監督は永らく主演の米倉とタッグを組んで映画やドラマを作っている松田秀知。信子と稲村家の結末は原作と異なるオリジナルの展開。2014年3月2日に、本ドラマの設定を引き継ぐ形で『ドラマスペシャル 家政婦は見た!』が放送された。
熱い空気(2012年版)の感想
少々ややこしいのだが、清張の原作(63年刊)は66年と79年にドラマ化され、83年に初めて市原悦子がヒロインを演じて「家政婦は見た!」という副題が付き、以降2008年まで「家政婦は見た」のタイトルで断続的に26話まで放映され(土曜ワイド劇場版)、さらに1997年には木曜ドラマ枠でワンクール(11本)が放映された。

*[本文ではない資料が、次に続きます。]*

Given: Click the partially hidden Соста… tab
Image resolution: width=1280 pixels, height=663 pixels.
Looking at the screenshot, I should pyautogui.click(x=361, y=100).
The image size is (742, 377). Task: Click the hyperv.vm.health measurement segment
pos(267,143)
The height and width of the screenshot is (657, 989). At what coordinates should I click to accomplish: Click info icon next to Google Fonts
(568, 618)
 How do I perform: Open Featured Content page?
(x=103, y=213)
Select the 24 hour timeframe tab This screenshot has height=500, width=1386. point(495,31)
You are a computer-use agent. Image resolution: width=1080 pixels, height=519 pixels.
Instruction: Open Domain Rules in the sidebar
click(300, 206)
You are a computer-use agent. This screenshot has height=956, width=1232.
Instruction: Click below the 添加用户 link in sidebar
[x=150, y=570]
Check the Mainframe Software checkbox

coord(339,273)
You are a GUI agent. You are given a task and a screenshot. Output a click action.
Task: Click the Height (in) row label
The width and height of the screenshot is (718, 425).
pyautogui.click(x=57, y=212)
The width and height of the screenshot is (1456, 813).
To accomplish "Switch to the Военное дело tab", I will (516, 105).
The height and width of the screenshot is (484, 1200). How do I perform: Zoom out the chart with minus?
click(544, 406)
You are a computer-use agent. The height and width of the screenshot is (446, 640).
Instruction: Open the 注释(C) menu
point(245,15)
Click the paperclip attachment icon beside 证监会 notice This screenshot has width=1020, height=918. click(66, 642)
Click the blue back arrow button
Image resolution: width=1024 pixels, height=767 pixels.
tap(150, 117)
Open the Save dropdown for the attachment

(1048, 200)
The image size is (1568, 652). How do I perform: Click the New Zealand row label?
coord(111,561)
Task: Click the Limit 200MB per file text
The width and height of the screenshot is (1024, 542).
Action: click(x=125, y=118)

これらの再放送が相次ぎ、市原悦子の代表作になったのだが、清張は「家政婦は見た」への関与を拒否したため、ヒロインや家政婦会の名は違うものになっている。
本作では米倉涼子がヒロインを演じるが、なんとまた「家政婦は見た」の続編が2本作られた。
もちろん清張とは別物で、市原悦子版とも別物である(3つ目の名前)。
そういうわけで、原作の名を冠した2人の女優のドラマと、派生した2系統のドラマシリーズがあることになる。
さて、そもそも家政婦とは、大正時代に女中が払底したために家庭に派遣されるようになった「派出婦」が、戦後名称を変えたものである。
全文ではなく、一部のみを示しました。